**EXCERPT PROVIDED:**
Energy companies hit by cyberattack from Russia-linked group

Sam Jones
Monday, 30 Jun 2014 | 11:00 AM ETFinancial Times

The industrial control systems of hundreds of European and U.S. energy companies have been infected by a sophisticated cyber weapon operated by a state-backed group with apparent ties to Russia, according to a leading U.S. online security group.

The powerful piece of malware known as “Energetic Bear” allows its operators to monitor energy consumption in real time, or to cripple physical systems such as wind turbines, gas pipelines and power plants at will.

The well-resourced organisation behind the cyber attack is believed to have compromised the computer systems of more than 1,000 organisations in 84 countries in a campaign spanning 18 months. The malware is similar to the Stuxnet computer programme created by the US and Israel that succeeded in infecting and sabotaging Iran’s uranium enrichment facilities two years ago.

The latest attacks are a new deployment of malware that was first monitored by IT security companies at the beginning of the year.

Early infections by Energetic Bear appeared to be based solely around espionage.

**DATA BELOW:**
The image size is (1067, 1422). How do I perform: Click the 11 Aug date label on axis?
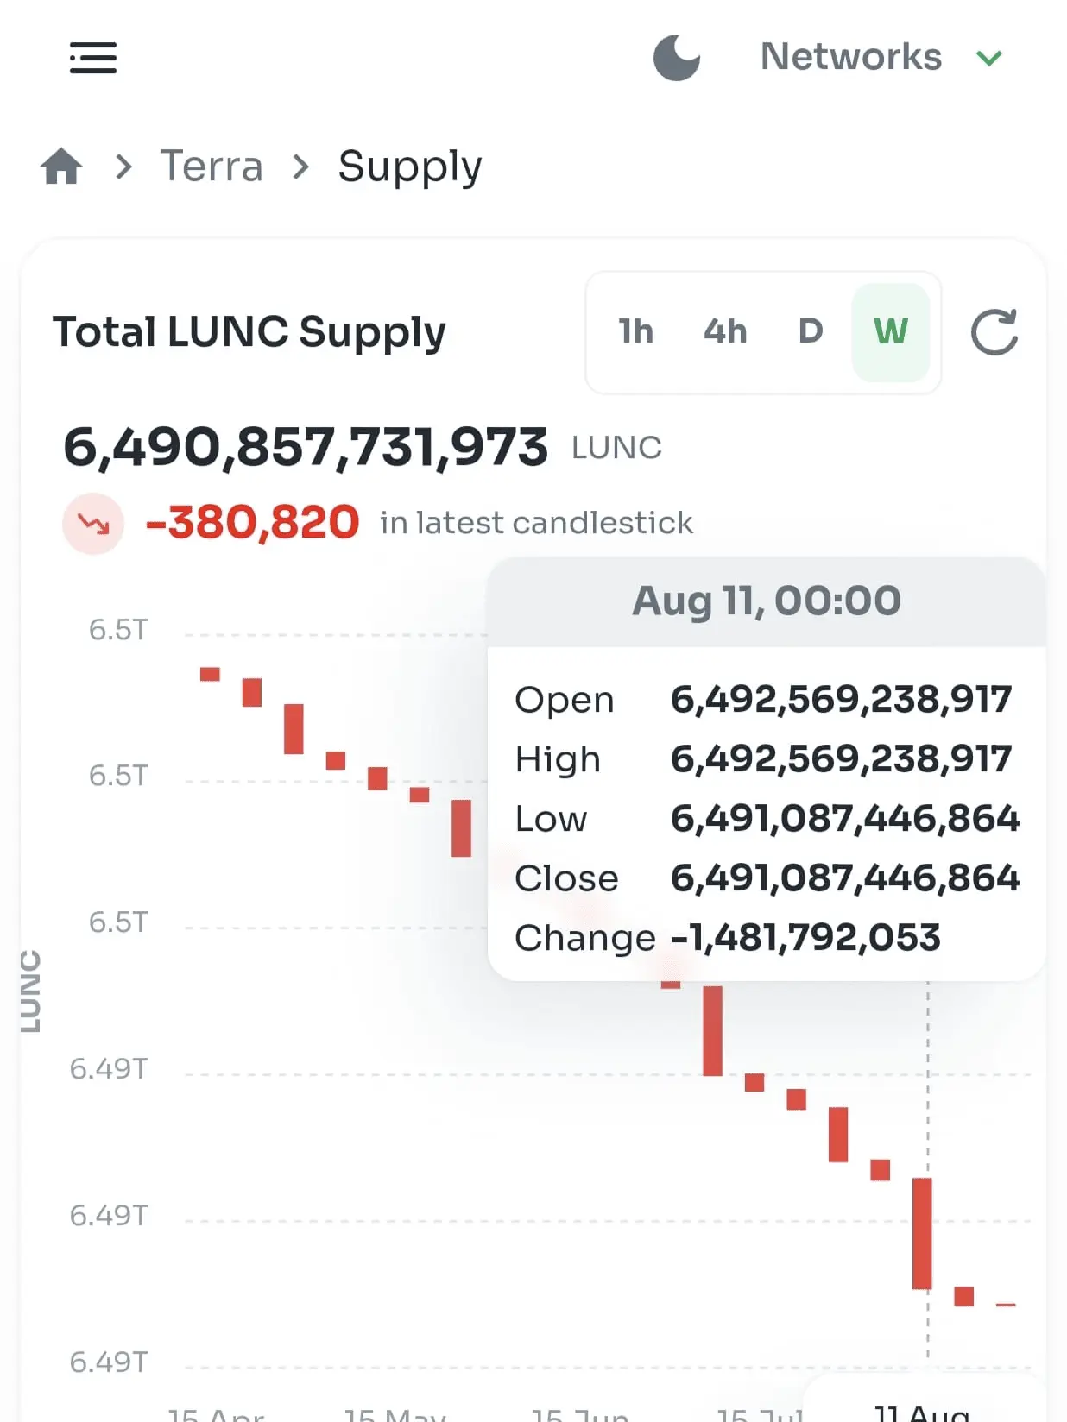[x=922, y=1412]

**ASSIGNMENT:** Please rewrite the passage of the energy cyberattack article between "The powerful piece" and "plants at will.", inclusive, changing "gas pipelines" to "oil pipelines". The listing has no connection to the article.

**TASK OUTPUT:**
The powerful piece of malware known as “Energetic Bear” allows its operators to monitor energy consumption in real time, or to cripple physical systems such as wind turbines, oil pipelines and power plants at will.